Mohon tunggu...
Esti Maryanti Ipaenim
Esti Maryanti Ipaenim Mohon Tunggu... Jurnalis - Broadcaster, seorang ibu bekerja yang suka baca, nulis dan ngonten

Menulis gaya hidup dan humaniora dengan topik favorit; buku, literasi, seputar neurosains dan pelatihan kognitif, serta parenting.

Selanjutnya

Tutup

Cerpen Artikel Utama

Cerpen | Dari Koran, Aku Akhirnya Memeluk Perubahan

6 Desember 2019   19:17 Diperbarui: 6 Desember 2019   21:46 233
+
Laporkan Konten
Laporkan Akun
Kompasiana adalah platform blog. Konten ini menjadi tanggung jawab bloger dan tidak mewakili pandangan redaksi Kompas.
Lihat foto
Ilustrasi : Kompas.id

Perubahan sedang terjadi di kota, Aku menyadarinya setiap pagi. Namun hari-hariku terlalu menyenangkan karena aku asyik dengan kolom-kolom teka-teki silang yang perlu aku isi jawabannya ini. Dan karena ada percakapan setiap hari dengan para pelanggan koran yang datang, mereka ramah-ramah.

Juga karena anjing dan kucing yang selalu nongkrong di depan kiosku dan menghabiskan sisa makananku atau sisa makanan orang yang dibuang di tong sampah toko sebelah. Maka aku tak begitu ingin peduli dengan perubahan yang terjadi di kota ini.
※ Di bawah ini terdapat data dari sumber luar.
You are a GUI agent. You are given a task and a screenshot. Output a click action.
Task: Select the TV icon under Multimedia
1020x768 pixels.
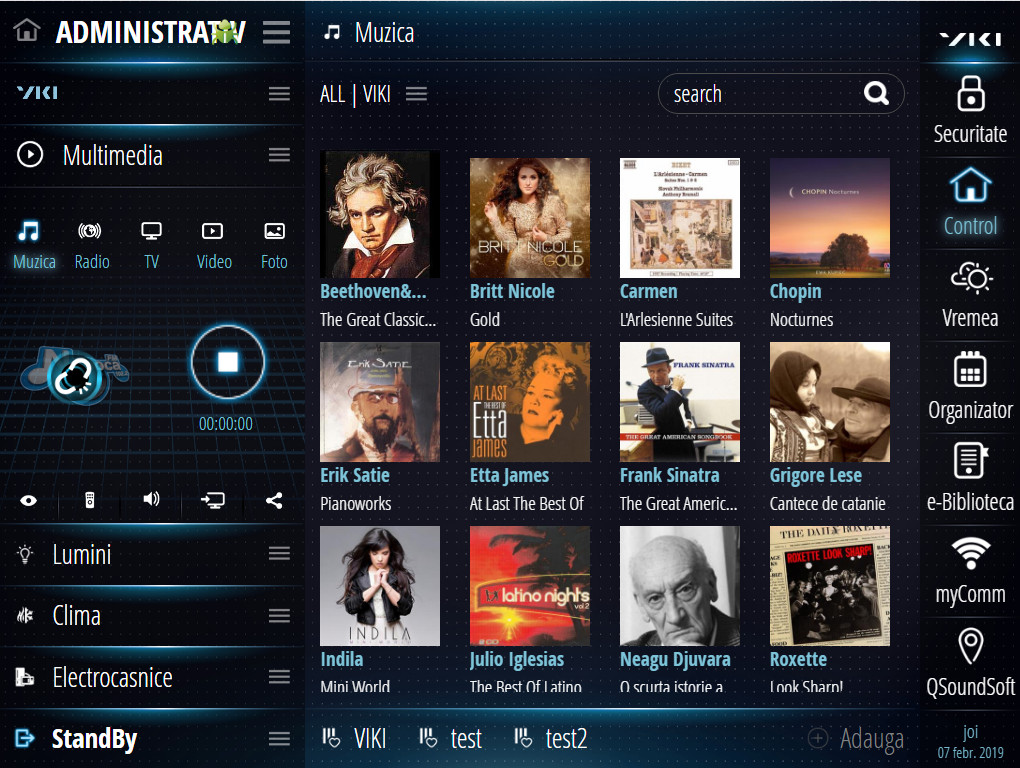[x=151, y=242]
Tapi hari itu, melalui celah papan kios, aku melihat orang-orang berlalu lalang sambil menatap benda dengan layar mini itu di tangan mereka. Beberapa juga dengan penutup telinga yang bermacam-ragam warna dan coraknya.

Mereka tampak memiliki dunia mereka sendiri-sendiri, hanya sesekali menatap jalan, agar tidak bertabrakan dengan pengguna jalan yang lain, lalu tenggelam lagi dengan entah pemandangan apa di layar itu.

-

Anakku pulang dari studinya di luar kota. Ketika makan-makan pertama kami setelah kepulangannya, ia bercerita banyak hal. Sesuatu yang jarang sekali ia lakukan ketika aku menghubunginya di telepon. Aku senang melihatnya yang bersemangat, sampai ketika ia mengusulkan sesuatu dan selera makanku langsung hilang.
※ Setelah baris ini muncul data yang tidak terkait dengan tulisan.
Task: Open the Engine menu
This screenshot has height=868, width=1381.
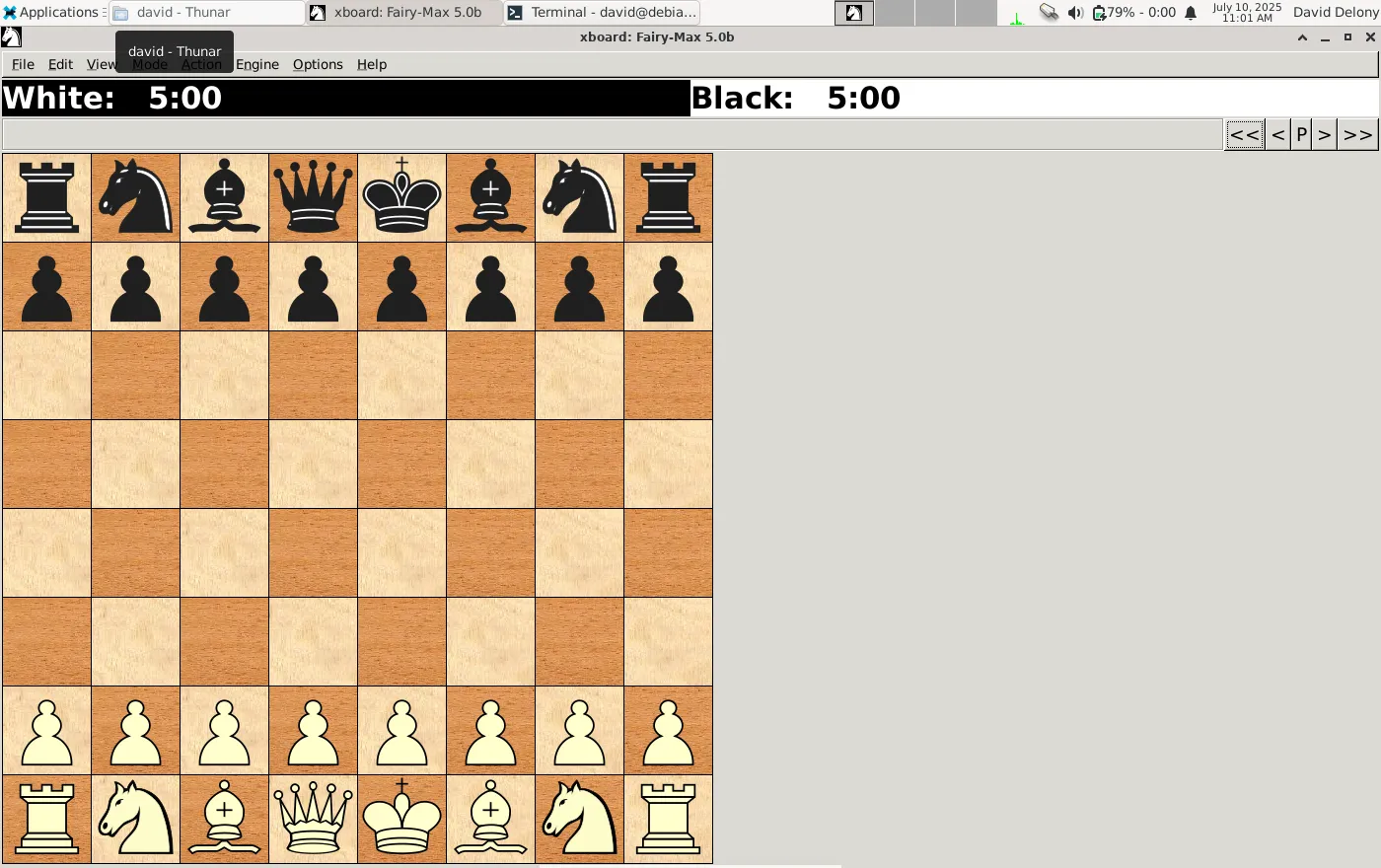Action: pos(257,64)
"Perubahan itu sedang terjadi, Yah. Kita harus memeluk perubahan" katanya mengingatkanku untuk menutup usulannya. 

Aku hanya tersenyum lalu beranjak, kembali bersiap menuju kiosku. Saat hendak membereskan koran-koran sisa hari ini, seorang pria mampir.
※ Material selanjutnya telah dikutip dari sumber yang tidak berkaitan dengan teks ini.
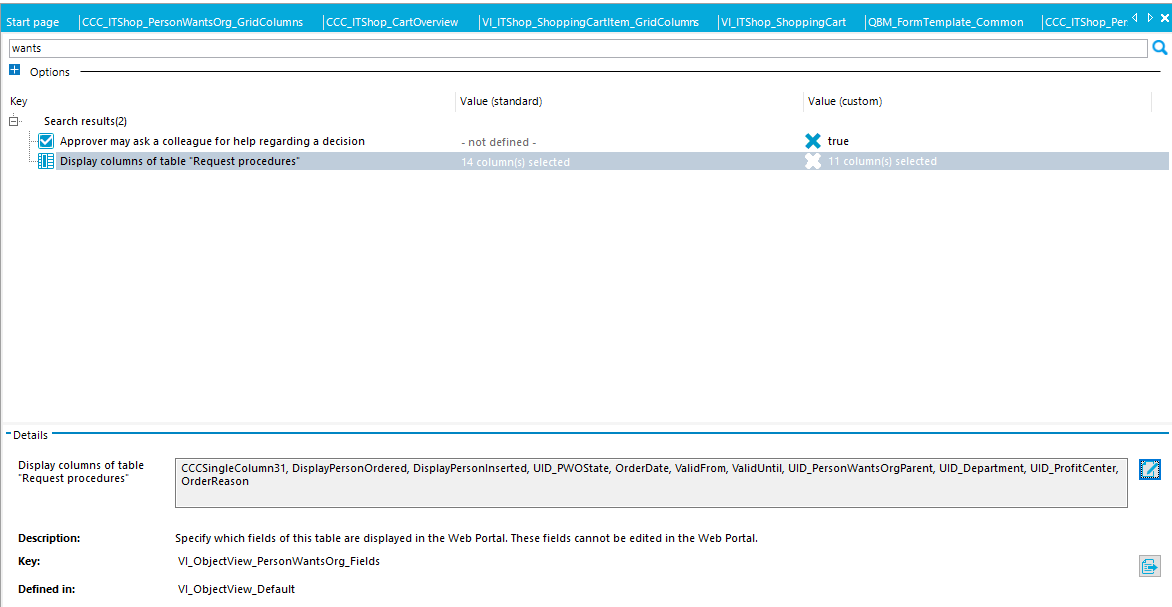Viewport: 1172px width, 607px height.
Task: Click the search magnifier icon
Action: [1160, 47]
"Apakah boleh numpang colokan HP?" tanyanya sambil menatap port colokan di papan yang biasanya aku gunakan untuk kipas angin.

"Oh, boleh! Kebetulan saya sedang tidak pakai kipas angin" kataku mempersilakan.

Pria itu langsung mencolokkan HP nya. Lalu duduk di kursi yang ada di samping kabel colokan dan mengutak-ngatik hpnya itu.

"Kehabisan baterai ya, Mas?" tanyaku

"Iya, padahal ada berita penting tadi yang sedang saya baca"

"Berita dari keluarga?"

"Bukan, berita di Kompas"

"Oh, gak baca di koran aja Mas? Ini masih ada Kompas nya" tawarku

Orang itu mendelik, lalu tersenyum dengan hanya menaikkan satu bibirnya

"Gak usah pak, udah ada yang online"

Aku lalu meneruskan membereskan sisa koran hari itu. Kutatap harian Kompas yang masih tertinggal beberapa eksemplar. Tak mengapa, besok juga akan ada yang datang untuk membeli koran bekasnya. Ini rezeki mereka, batinku

Lima belas menit kemudian, pria itu akhirnya mengangkat kepalanya dari layar HP dan mencabut colokan charger-nya dari port, menghampiriku dan menyerahkan selembar dua puluh ribu rupiah. .

"Terima kasih untuk colokannya pak" kata pria itu sambil melambai dan pergi.

-

Keesokan harinya, perubahan itu kusadari semakin Jelas. Salah satu agen koran yang biasanya datang membawakan koran pagi itu tidak kunjung muncul. Aku menelponnya,

"Seterusnya tidak akan ada koran itu lagi, sudah tidak beroperasi. Orang-orang sekarang tidak baca koran Pak, mereka baca berita onlen. Saya harus cari pekerjaan lain"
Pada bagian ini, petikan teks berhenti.